Some people come to functional medicine as a last resort, and some come early for preventive medicine or to optimize their performance, so tests will be tailored for each person. Then we put all of the data together with how we have come to understand you as an individual and synthesize a treatment plan to get you started.
The use of Functional Medicine Labs
OK, so what do we do with all this information? We recommend lifestyle changes, which may sound pretty basic – optimize sleep, eat your vegetables, get outside and move, and be nice to yourself. That part is not groundbreaking, though we sometimes need to be told to do it and to work through the specifics with a guide. The groundbreaking part is the interpretation of the lab work and the development of health protocols based on the testing. The skill of functional lab analysis takes years to master, and is not the same as using standard lab “normal” ranges for basic assessment. We are using a systems-oriented model rather than piecing the body into specialties. We are addressing complex issues like blood sugar dysregulation, chronic pain and fatigue, cognitive decline and immune system dysregulation that don’t fit into a box of one diagnosis or need one specialist, but rather require a broad, overarching perspective that takes the whole person into account. This is how functional medicine gets the amazing outcomes that it does. It works with humans as they really function, not just how they fit into a icd-10 diagnosis model. Honoring our complexity in this way often reveals hidden problems that have plagued the person for decades.

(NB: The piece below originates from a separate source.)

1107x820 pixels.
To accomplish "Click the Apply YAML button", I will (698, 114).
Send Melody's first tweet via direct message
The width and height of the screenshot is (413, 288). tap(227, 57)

How it fits into healthcare
Let me be clear. We are very lucky to have a highly advanced healthcare system in this country that excels at treating acute situations. We need all of our docs, and our standard medical model is extremely effective for acute care. Where we have the difficulty is with our more chronic cases, and this is where functional medicine could really be an incredible addition on a larger scale. It is an evolution in the practice of healthcare that frankly better addresses the needs of the 21st century, and we are expecting there to be a groundswell of consumers in the coming years who are pushing for this approach. I have already seen such an increase in awareness in our work over the last 10 years. The functional medcine community does not want this to be the best kept secret, rather to make it more accessible to more people and to have it integrated into the way we do healthcare.